The Norwegian Society for the Conservation of Nature (Norges Naturvernforbund, NNV), also known as Friends of the Earth Norway, is one of the largest Norwegian environmental organisations with approximately 43,000 members. The organisation is based on a volunteer work among the members, constituting work both at local and national levels. Norges Naturvernforbund works within a large range of environmental areas. The organisation is affiliated with Friends of the Earth, and member of INFORSE-Europe.

==History==
The society dates back to 1914 as the National Association for Natural Conservation (Landsforeningen for Naturfredning). In 1916 the association started its work after three regional chapters had been founded, and the first Chairman was Hjalmar Broch. The society changed its name in 1936 to the Landsforeningen for Naturfredning i Norge, and again in 1951 to Landsforbundet for naturvern i Norge. Its current name is from 1962. The first issue of the membership magazine Norsk Natur was published in 1965 and two years later Nature and Youth (Natur og Ungdom) was founded as the youth branch.

International activities include an educational project in 16 countries on sustainable energy and practical energy saving measures SPARE, which is also part of the INFORSE-Europe cooperation school activities. The SPARE activities started in eastern European countries in 1996-99, and became introduced in the previous Soviet Union countries since 2005, where it is spread in 7000 schools (2008).

- Friends of the Earth
The Norwegian Society for the Conservation of Nature is part of the 30 national organisations that constitute Friends of the Earth Europe.

==Organisation==
The organisation has 15 county branches and 114 local groups throughout the country.

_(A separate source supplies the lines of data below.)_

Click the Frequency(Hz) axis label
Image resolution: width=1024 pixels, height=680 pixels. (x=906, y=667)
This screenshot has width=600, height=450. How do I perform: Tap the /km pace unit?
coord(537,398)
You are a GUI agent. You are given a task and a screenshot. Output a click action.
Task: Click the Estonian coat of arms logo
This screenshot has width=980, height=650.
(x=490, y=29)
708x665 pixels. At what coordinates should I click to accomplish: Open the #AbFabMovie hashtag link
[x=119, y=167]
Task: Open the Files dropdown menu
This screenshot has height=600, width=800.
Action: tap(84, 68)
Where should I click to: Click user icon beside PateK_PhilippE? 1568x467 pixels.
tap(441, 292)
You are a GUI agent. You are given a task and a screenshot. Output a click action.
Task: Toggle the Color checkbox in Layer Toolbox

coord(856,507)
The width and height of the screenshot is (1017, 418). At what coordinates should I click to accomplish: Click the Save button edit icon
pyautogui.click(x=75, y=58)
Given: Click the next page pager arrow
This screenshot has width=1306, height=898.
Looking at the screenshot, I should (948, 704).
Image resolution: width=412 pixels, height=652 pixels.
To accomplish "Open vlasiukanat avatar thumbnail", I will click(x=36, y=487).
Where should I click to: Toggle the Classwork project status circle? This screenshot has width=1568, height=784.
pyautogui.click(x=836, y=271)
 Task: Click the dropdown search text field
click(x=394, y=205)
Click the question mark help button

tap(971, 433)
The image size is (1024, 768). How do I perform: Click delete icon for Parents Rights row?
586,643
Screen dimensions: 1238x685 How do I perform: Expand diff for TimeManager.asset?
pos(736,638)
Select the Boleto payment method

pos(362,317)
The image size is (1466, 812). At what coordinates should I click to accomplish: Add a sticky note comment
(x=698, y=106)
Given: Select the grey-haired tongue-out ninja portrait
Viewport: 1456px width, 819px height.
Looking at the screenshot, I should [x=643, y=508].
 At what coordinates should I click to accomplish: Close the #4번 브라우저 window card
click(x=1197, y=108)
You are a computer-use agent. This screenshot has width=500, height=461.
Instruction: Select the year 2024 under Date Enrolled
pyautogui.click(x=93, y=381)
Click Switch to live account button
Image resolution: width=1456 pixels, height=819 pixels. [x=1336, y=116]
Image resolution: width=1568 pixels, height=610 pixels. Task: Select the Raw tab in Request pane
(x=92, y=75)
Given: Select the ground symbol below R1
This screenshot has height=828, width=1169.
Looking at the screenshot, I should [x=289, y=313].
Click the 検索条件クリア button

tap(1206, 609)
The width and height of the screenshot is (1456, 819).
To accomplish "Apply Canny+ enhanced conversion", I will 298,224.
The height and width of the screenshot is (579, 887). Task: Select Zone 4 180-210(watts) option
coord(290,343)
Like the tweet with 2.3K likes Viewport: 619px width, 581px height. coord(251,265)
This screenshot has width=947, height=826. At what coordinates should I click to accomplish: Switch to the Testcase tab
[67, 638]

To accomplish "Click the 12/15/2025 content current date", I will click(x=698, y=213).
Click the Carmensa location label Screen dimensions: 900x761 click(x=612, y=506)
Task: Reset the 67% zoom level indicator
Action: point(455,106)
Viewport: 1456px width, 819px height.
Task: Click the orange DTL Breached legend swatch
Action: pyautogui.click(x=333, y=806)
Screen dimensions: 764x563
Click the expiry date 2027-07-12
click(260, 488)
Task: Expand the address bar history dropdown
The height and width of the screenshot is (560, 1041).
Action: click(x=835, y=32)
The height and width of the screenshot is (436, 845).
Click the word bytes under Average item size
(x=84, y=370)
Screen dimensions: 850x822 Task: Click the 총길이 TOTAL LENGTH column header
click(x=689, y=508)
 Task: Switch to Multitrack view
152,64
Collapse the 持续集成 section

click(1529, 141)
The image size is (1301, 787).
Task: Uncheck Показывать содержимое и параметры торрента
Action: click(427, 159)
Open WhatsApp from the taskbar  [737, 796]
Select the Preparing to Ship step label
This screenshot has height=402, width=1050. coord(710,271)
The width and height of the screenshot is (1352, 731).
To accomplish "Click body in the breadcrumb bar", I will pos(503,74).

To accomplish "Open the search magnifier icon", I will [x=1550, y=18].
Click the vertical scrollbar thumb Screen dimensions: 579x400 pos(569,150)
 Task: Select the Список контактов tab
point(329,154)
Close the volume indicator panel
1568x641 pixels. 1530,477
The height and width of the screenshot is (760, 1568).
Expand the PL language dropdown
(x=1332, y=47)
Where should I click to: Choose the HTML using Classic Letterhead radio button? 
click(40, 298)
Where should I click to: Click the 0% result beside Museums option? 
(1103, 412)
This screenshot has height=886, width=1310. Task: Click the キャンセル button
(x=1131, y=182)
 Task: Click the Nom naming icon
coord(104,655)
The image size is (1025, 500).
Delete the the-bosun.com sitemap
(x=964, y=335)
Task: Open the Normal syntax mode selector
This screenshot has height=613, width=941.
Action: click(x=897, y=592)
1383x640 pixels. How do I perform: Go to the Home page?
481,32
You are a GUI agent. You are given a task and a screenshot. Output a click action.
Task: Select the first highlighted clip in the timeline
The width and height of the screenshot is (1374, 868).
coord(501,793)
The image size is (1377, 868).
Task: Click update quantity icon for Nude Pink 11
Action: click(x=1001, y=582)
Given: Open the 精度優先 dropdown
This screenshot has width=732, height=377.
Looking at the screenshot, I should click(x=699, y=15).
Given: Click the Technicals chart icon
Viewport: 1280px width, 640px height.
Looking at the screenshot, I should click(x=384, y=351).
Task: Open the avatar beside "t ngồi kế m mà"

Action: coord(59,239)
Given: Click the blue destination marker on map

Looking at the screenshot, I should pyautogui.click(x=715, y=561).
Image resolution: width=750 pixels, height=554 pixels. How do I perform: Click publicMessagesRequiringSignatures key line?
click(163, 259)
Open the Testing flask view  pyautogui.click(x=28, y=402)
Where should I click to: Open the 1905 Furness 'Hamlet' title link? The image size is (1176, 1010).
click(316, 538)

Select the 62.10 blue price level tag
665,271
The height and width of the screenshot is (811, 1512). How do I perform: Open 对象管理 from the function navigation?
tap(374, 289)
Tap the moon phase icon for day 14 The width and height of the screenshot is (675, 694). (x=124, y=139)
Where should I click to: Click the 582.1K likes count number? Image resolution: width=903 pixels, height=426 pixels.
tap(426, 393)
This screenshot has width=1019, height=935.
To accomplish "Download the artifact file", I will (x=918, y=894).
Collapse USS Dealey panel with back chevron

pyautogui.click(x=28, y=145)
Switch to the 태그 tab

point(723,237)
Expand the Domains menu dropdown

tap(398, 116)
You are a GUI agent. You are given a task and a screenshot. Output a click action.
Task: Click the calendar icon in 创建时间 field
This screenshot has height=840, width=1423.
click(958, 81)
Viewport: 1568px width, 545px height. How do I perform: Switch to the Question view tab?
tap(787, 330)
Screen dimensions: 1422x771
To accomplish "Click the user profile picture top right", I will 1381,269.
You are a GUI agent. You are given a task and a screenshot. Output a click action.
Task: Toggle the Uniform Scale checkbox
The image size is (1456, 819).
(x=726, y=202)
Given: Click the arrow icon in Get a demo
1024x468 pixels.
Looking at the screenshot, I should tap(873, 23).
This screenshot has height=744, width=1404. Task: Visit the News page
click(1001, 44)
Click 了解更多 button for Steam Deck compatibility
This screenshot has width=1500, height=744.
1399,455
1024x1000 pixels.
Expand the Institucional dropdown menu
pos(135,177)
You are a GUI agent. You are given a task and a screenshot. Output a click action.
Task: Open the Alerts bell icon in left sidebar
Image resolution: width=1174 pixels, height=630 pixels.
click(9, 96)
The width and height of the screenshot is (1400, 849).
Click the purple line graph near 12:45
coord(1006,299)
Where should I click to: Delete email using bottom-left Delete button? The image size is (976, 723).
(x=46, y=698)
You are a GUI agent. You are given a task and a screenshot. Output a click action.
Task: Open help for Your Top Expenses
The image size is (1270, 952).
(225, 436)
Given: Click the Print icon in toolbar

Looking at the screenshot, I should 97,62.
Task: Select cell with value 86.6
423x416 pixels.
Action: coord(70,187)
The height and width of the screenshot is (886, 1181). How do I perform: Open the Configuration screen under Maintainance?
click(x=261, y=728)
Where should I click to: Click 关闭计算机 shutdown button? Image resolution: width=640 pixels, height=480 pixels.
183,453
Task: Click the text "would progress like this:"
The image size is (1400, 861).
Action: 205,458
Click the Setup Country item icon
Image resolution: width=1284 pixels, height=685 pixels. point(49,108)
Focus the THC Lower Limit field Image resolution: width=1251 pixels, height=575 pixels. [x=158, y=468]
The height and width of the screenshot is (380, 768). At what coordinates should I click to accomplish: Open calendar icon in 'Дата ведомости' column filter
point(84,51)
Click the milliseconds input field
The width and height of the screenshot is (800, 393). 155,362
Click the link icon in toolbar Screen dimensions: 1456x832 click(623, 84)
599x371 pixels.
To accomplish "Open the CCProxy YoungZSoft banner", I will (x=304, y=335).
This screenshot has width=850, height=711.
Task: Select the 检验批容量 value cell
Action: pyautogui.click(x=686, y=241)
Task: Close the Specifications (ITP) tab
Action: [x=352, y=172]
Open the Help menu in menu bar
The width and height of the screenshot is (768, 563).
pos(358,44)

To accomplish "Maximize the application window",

In addition it has the youth branch Nature and Youth (Natur og Ungdom) and the children's branch Eco-detectives (Miljøagentene).

Their head office is located in Oslo. In total the environmental organisation has about 28 employees, some working in county offices throughout the country. Norges Naturvernforbund publishes the magazine Natur & miljø, and previously published the news bulletin Miljøjournalen.

The main policy areas for the organisation are climate change and nature conservation. Also, the organisation is concerned with preserving coastal nature habitats and increasing energy efficiency in buildings.

The organisation has a large foreign NGO branch, which mainly runs projects on energy saving and environmental education. Most of these projects are located in Central and Eastern Europe, Central Asia, and West Africa.

The organisation has formed a climate delegation which helps the organisation to work with climate policies.

===Leadership===
The highest leadership events of the organisation are its biennial meetings. Between these the organisation is guided by:
- a 6-member Central board, consisting since 2025 of Truls Gulowsen, Pernille Hansen, Helene Ødven, Kjell Derås, Øyunn Hasvik and Mattis Danielsen.
- a 23-member National board: consisting of the county chairpersons and representatives from subordinate organisations and employees.

The youth branch Natur og Ungdom is also represented on the Central board with their leader.

Truls Gulowsen has been the organisation's leader since 2021, and Gro Holstad has been CEO since 2022.